The Conference

The shaping of Eastern Europe

Alternative priorities and outcomes

18-19 May 2015

The Ukrainian crisis and the annexation of Crimea have quickly changed political perceptions and calculations in the Euro-Atlantic and Eurasian strategic spaces. We cannot consider NATO’s role to be achieved when we see military options still being considered in our continent, when we have uncertainty at the borders of NATO member nations.
This broad area is of paramount strategic relevance for the European continent and it is also significant for the entire world because it raises the issue about how spheres of influence and co-operation are created and upheld.
The NATO Defense College Foundation, the only existing think-tank bearing the name of the Alliance, intends to better understand the roots of this long crisis, to put together different views on different priorities and to explore possible future outcomes. The purpose of the conference is ambitious but the time has come to tackle the right fundamental issues, because NATO is naturally part of an open strategic discussion about the present situation in Eastern Europe and on its future.
We wish, in co-operation with NATO HQ, the Latvian EU Presidency and the Balkan Trust for Democracy, to convene the best international expertise for an open discussion. The basis will be scientific in a spirit of academic freedom with the participation of qualified representatives of various segments of civil society and as many nations as possible.

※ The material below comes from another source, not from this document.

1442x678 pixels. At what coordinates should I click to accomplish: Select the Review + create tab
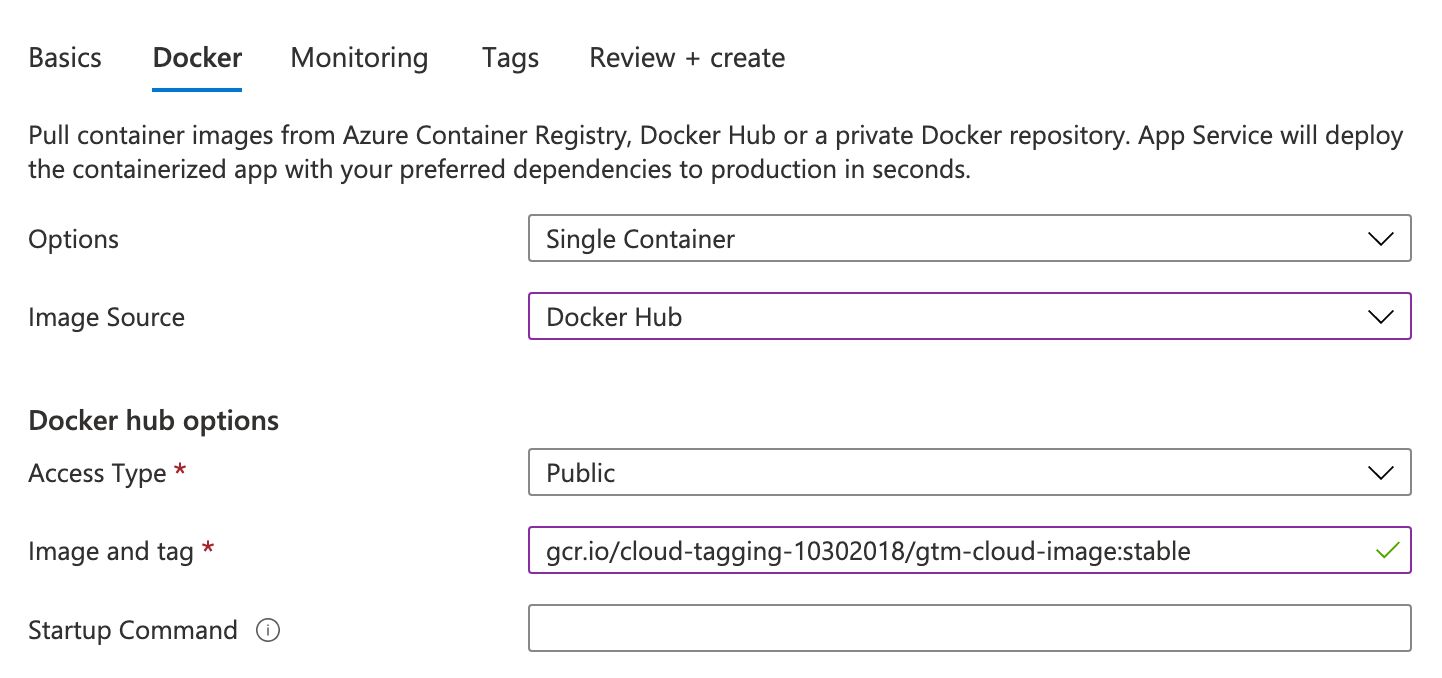(687, 58)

The conference is structured in five panels with a circular structure plus an official dinner. The subjects proposed are:
I. The future of Eastern European security, concerning the evolution of Ukraine, Russia’s policies embodied by the annexation of Crimea, the action of NATO and the European Union.
II. The scenarios of energy supply, routes and security, taking into account short and medium term energy market prospect;
III. The resulting co-operation among East European countries and with different countries and international institutions that needs to take into account the current confrontation with Moscow and the necessity to solve it;
IV. Democracy, social development and economy are linked, even in a tangled web of relationships. The overall rationale is to chart an inclusive path towards more security and freedom in Europe;
V. The peculiar and risky situation of the Caucasus, the region of Europe with most frozen conflicts and where the effects of the Ukrainian crisis are intertwined with the repercussions from the Near and Middle East.